How is a parent supposed to be a strong, confident, safe house for her children when the sky is falling? How can you help but leak your feelings of anguish when a tsunami of bad news accompanies each day? How can I feel up when so much around me feels down?
My answer came in the form of a Facebook message, an inquiry as to whether I am woman’s past sixth grade teacher, one for whom she had been searching for more than 40 years.
“Hello, I am looking for my 6th grade teacher, Betsy Braun. I am wondering if you might be her? It was in 1972 or 3 at Westwood Elementary SchooI. I was sharing a story about that year with my partner and remembering what a wonderful teacher she was. So, this morning I did a search and I found your site. Your features and kind face make me think it could be you. Is it you?…
…But, if it was you, I want you to know you really made a difference in my life. Things were very tough at home and my self-confidence was pretty low and you really lifted me. You came in mid-year with a guitar and wonderful songs. Your class was my safety zone. Thank you.”
Needless to say, I answered right away, “Yes, I am THAT Betsy Braun.” And here’s what came next:
“Hello! Wow, it’s really you. I’m glad I was able to find you and let you know how much you touched me so many years ago. I don’t know if you remember me, I wasn’t living at home at the time …
I have never forgotten sitting in your class, listening to Stevie Wonder’s song ” Livin’ for the City” and you facilitating a discussion on the depths of the lyrics.
I had to leave Westwood before the end of the year and you gave me a going away party…that really touched me. You gave me a plant, I tried so hard to keep it alive, that didn’t work out. But the memories never died.
I’d like you to know that even though I was in your class for a short period of time, YOU are that teacher that profoundly touched my life. In turn I work hard to touch the young lives I work with. “
You can probably imagine how that message took my breath away, to say nothing of leaving me in tears.
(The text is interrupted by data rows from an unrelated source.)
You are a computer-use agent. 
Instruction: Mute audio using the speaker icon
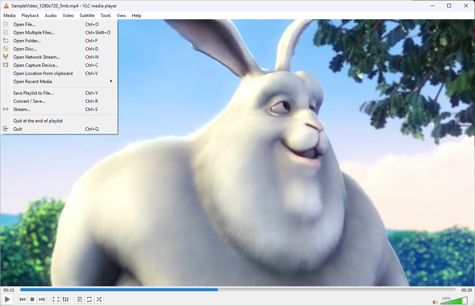click(x=435, y=302)
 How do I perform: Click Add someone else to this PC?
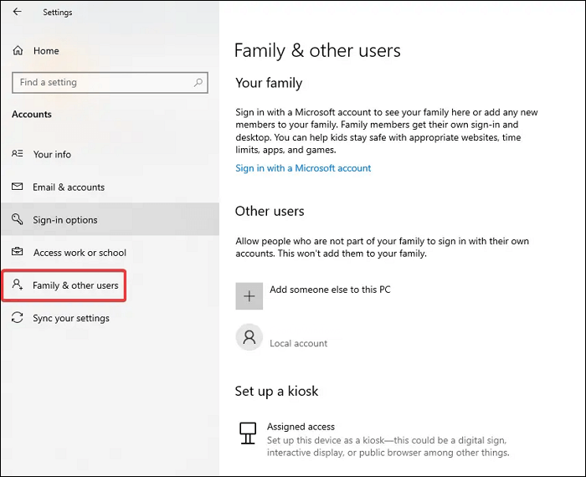[x=330, y=290]
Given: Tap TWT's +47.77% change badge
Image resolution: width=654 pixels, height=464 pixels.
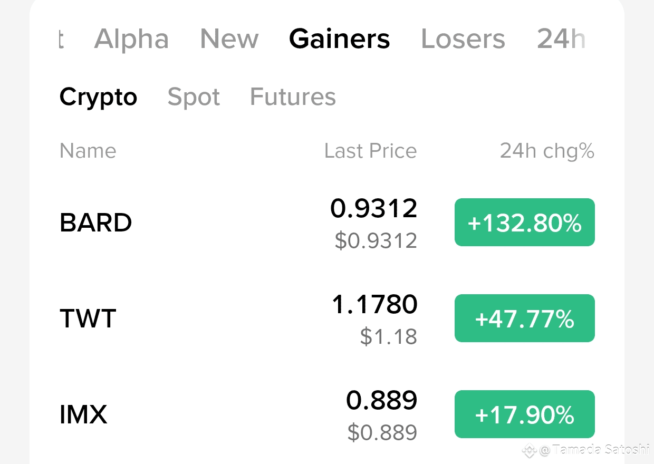Looking at the screenshot, I should point(525,318).

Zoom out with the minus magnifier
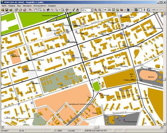pyautogui.click(x=100, y=10)
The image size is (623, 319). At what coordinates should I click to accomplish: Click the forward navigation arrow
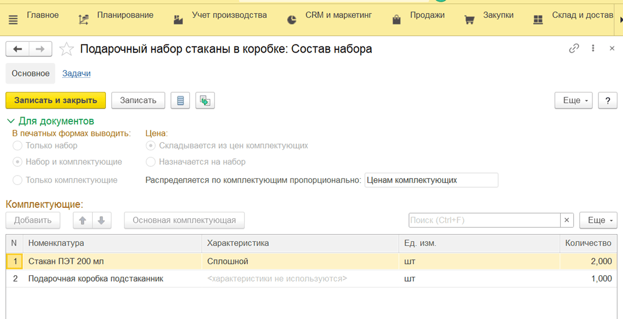(x=40, y=49)
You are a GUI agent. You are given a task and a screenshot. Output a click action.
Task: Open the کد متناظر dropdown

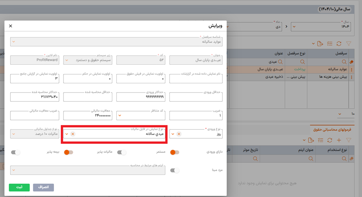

And then, as when a thin beam of light pierces a rain cloud, on that morning of gloom, I felt better, not so despondent, even hopeful. Look what I had done for someone else.
The message from my old student spoke to me about how we can feel better in times of pain, our own pain and that of others who are suffering hardships. I am talking about both helping yourself and helping your child to feel better. As in the airplane “oxygen mask theory” when you must prepare yourself before you can take care of your child, it is imperative that you deal with your own feelings of despair first. This is especially true in apocalyptic times.
In the many blogs I have previously written about how parents can respond to their children in the face of bad news (disasters, shootings, emergencies, tragedies of all kinds), among the things I have talked about are looking for the helpers and being a helper.
Looking for the helpers which includes “circling the wagons,” is not only, literally, seeking the people who can help you; it is also about family as helpers. In times of trouble, we need to reach for our loved ones and gather together—cancel the nights out, the vacations away from the kids, even stay home. This is one of those times. With all the difficulty in the world, we need to absorb the support, closeness, and ease that comes with being together, doing things as a family, laughing together, loving together. It buoys us, and it buoys our children. It fills all our tanks and it reminds us that we are okay.
Mental health professionals often point to the value of doing for others as curative in difficult times. Times like these feel especially bad because we feel helpless. Inaction adds to that feeling. Being a helper is being proactive, and that feels good. Doing something for others reminds us that we can and we do make a difference. Focusing outward takes us out of ourselves.
That Facebook message, it turns out, was more than a deeply touching communication between a student and her long lost teacher. It was a reminder to me that being a helper, being proactive is good medicine. And that medicine has a really long shelf life.